The following tests may be performed if carotid artery disease is suspected:

  • Carotid artery ultrasound: This test uses sound waves that produce an image of the carotid arteries on a TV screen and can be helpful in identifying narrowing in the carotid arteries. This test is painless and does not require the use of needles, dye or X-rays.
  • Angiography: An angiogram uses X-rays to take a picture of the carotid artery. In order for the X-ray to “see” the arteries, a dye is injected through a small tube (catheter) inserted into an artery in the groin or arm. This procedure will determine exactly where the narrowing is located and will help to guide further treatments.

Traditional treatment options

Treatment options for carotid artery disease depend upon the severity of the overall patient condition and symptoms. Moderate disease may not require an interventional procedure, as some individuals can manage the disease with medications and lifestyle changes. More severe blockages may require surgery.

Today, there are three primary surgical approaches:

  1. Carotid endarterectomy (CEA): This open surgical procedure removes plaque from inside the carotid artery in order to restore normal blood flow to the brain. The surgeon makes an incision on the neck to access the affected artery, opens the artery and removes the plaque. The surgeon will then close the artery and the incision in the neck using stitches.
  2. Transfemoral carotid artery stenting: In this minimally invasive alternative procedure, the physician works through a tube inserted into the artery in the upper thigh. First, a small umbrella-like filter is placed beyond the diseased area of the carotid artery to help limit fragments of plaque from traveling toward the brain during the procedure. The physician then inserts a slender, metal-mesh tube, called a stent, which expands inside the carotid artery to increase blood flow to the brain and stabilize the plaque.

These treatment options have been shown to effectively treat the blockage; however, both options have limitations and carry a risk of stroke during the procedures themselves. 

  1. TransCarotid artery revascularization (TCAR) is a new treatment approach: TCAR is a hybrid procedure that was developed to treat patients with carotid artery disease who are at risk for open surgery.
    • The entire TCAR procedure is performed through a smaller incision in the neck and in less than half the time of a CEA – limiting the stress on the heart and significantly cutting the risk of the patient having a stroke or heart attack during the procedure.
    • During the TCAR procedure, a tube inserted into the carotid artery is connected to a system that temporarily directs blood flow away from the brain to protect against dangerous debris from reaching the brain and causing a stroke during the procedure.
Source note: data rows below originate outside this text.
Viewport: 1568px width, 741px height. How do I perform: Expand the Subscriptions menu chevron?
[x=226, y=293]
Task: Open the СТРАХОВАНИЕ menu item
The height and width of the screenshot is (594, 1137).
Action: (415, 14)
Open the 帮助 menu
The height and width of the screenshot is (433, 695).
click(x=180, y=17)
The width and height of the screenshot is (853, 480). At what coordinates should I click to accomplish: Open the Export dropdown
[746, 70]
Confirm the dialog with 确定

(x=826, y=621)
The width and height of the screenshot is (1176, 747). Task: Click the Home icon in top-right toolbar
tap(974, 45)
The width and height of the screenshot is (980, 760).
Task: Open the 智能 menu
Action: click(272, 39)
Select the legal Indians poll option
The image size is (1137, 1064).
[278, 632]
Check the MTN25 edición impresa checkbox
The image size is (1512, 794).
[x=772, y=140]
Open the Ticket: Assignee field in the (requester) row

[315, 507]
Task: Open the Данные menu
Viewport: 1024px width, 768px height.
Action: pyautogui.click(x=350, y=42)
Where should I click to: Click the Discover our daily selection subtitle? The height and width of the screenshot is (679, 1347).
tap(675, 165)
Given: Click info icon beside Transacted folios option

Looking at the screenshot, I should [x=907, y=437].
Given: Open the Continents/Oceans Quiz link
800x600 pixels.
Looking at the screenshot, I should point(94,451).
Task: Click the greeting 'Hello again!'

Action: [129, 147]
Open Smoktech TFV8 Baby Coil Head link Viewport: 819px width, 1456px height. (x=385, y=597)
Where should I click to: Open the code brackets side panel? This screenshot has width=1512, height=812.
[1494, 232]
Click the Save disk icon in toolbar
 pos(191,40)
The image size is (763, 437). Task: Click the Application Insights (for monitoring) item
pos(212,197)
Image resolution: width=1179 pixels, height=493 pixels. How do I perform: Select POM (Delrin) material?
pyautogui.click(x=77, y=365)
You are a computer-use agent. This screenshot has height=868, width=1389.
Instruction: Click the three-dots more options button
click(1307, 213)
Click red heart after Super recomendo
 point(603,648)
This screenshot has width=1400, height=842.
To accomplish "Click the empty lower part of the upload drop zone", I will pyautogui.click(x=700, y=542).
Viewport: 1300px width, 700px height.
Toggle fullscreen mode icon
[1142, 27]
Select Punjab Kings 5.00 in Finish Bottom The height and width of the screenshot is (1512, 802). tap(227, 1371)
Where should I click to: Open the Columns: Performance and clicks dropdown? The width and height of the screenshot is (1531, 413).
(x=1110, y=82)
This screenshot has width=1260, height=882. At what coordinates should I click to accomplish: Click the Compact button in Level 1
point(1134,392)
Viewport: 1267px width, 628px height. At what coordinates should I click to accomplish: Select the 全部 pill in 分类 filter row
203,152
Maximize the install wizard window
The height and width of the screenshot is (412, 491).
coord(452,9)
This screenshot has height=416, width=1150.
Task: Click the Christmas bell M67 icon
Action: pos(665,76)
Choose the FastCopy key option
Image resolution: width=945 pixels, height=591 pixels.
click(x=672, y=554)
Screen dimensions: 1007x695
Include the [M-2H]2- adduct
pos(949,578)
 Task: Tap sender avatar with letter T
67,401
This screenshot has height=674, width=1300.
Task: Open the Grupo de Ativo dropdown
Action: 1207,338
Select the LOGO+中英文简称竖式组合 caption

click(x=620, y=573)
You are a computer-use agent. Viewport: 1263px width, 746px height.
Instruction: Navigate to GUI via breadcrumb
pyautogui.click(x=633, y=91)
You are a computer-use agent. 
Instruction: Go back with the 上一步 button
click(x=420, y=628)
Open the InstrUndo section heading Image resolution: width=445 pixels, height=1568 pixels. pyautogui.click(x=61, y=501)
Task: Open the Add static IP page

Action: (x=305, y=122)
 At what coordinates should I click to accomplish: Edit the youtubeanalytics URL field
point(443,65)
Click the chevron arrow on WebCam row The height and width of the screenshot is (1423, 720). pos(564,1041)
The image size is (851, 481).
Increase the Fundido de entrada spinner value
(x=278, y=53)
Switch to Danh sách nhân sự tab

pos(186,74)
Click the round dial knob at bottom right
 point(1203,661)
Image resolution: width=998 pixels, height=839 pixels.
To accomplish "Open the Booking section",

Surgeons filter the blood before returning it to a vein in the groin, and a stent is implanted into the carotid artery to stabilize plaque and help prevent future strokes.
    • Patients who undergo the TCAR procedure recover quickly and almost always go home the next day to return to full and productive lives with less pain and smaller scars than traditional treatments, and a reduced risk of future strokes.
    • Over 10,000 procedures have been performed worldwide through clinical trial and commercial use. TCAR has been studied extensively, and the clinical data are excellent.

Who should be considered for the TCAR procedure?

TCAR is recommended for patients who are considered high risk for traditional surgery due to age, anatomic issues and other medical conditions. A physician will determine if the TCAR procedure is right for a patient on a case-by-case basis, based on his or her medical history and workup.